— WHAT IS EXPECTED —
In the items below, render everything from the line containing "The width and" down to the line containing "[x=511, y=247]" as a Markdown table with the columns Row and Line, skipping blank lines and leaving out the pictures.

Item coordinate data
-*-*-
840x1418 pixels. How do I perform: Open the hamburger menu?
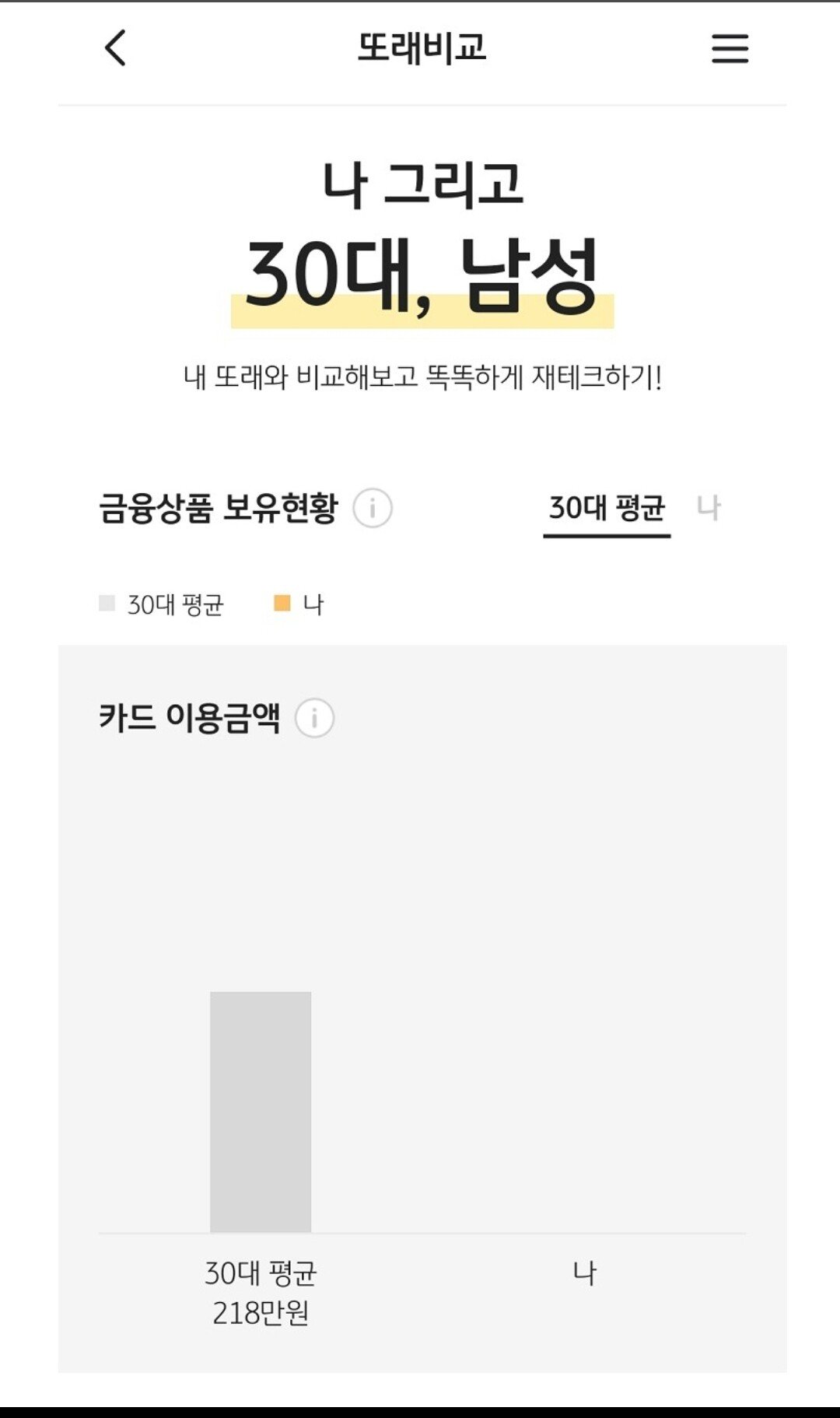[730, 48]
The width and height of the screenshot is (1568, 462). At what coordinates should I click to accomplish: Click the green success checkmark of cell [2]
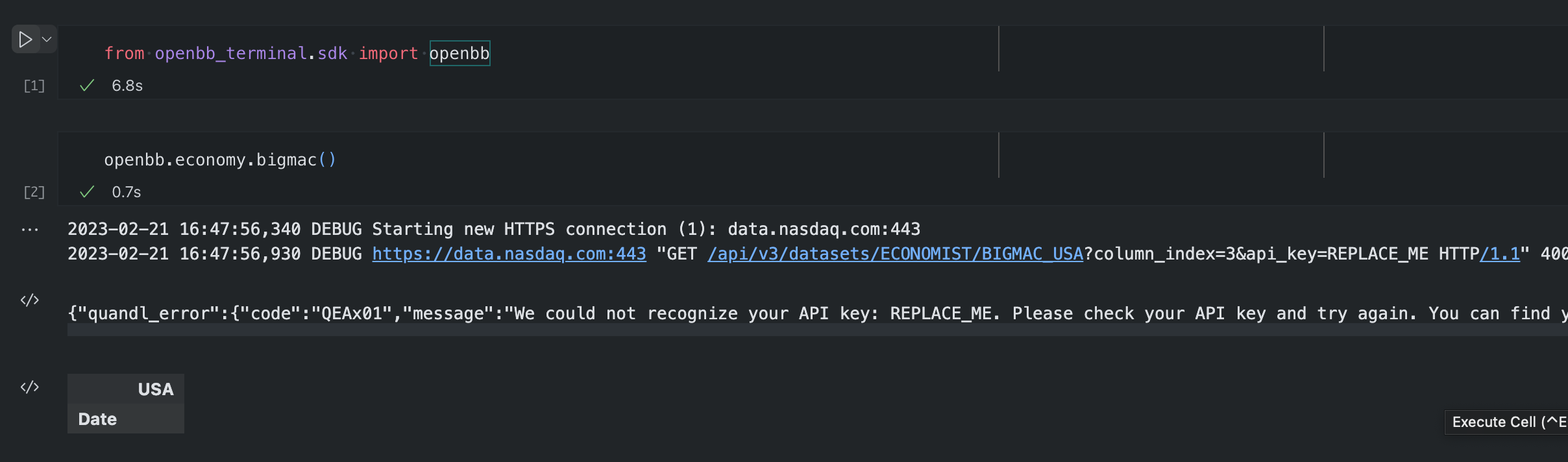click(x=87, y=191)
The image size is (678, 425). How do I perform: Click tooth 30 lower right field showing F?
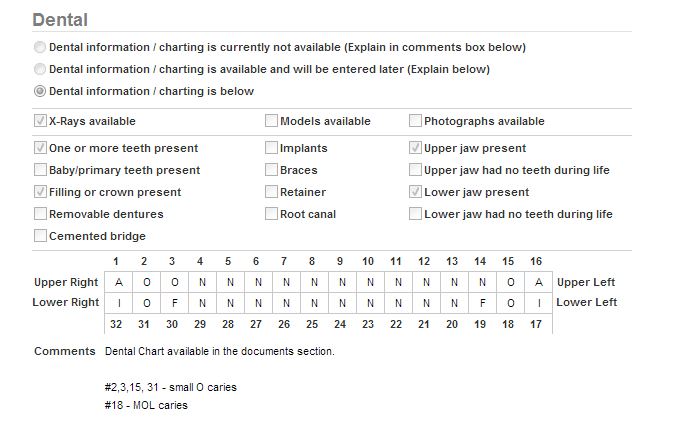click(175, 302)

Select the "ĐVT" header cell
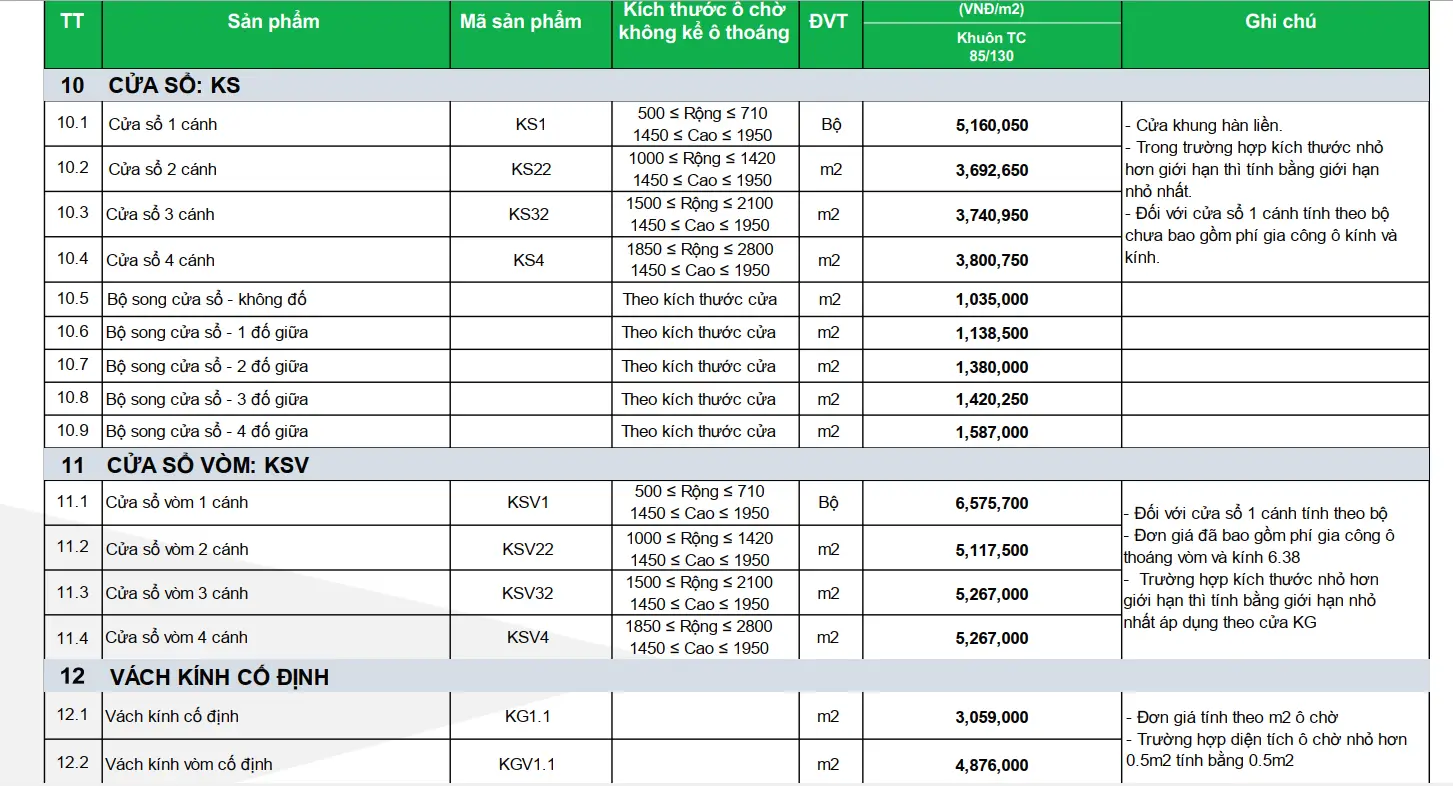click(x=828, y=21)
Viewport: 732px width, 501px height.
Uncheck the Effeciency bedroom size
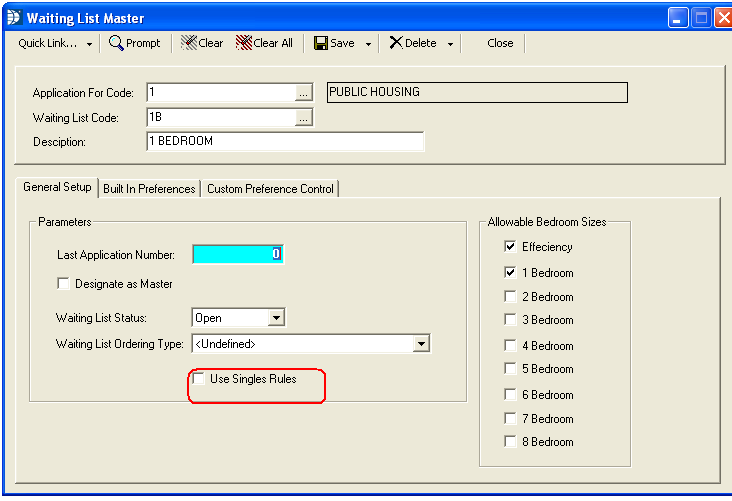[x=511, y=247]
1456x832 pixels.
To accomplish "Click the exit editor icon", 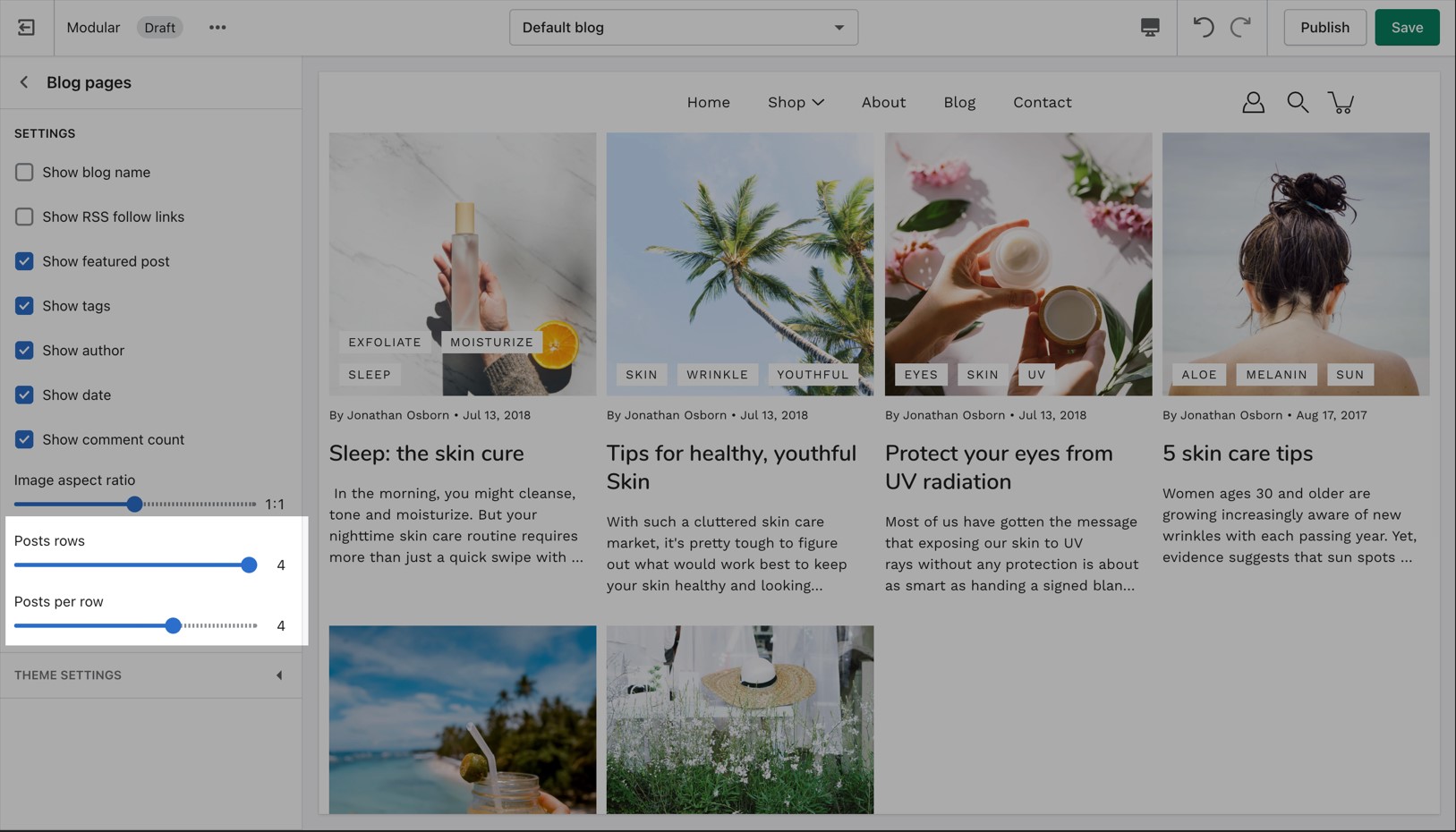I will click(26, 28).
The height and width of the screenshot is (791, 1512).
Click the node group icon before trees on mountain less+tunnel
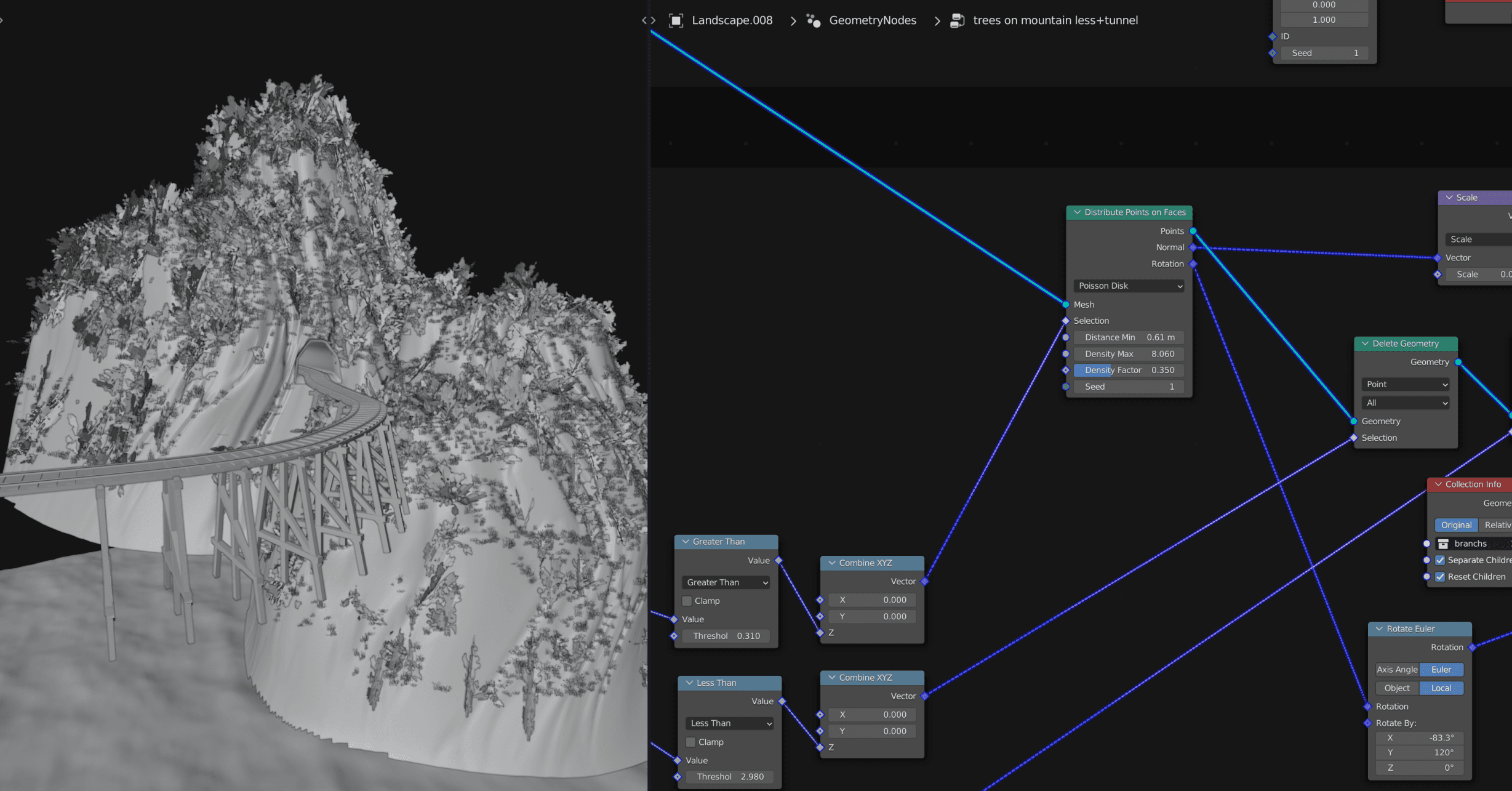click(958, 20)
-*-*-
— SOLUTION TO THE EXERCISE —
| Row | Line |
|---|---|
| 1 | The width and height of the screenshot is (1568, 462). At what coordinates should I click to accomplish: Click the green success checkmark of cell [2] |
| 2 | click(x=87, y=191) |
| 3 | The image size is (678, 425). How do I perform: Click tooth 30 lower right field showing F? |
| 4 | click(175, 302) |
| 5 | Select the "ĐVT" header cell |
| 6 | click(x=828, y=21) |
| 7 | Viewport: 732px width, 501px height. |
| 8 | Uncheck the Effeciency bedroom size |
| 9 | [x=511, y=247] |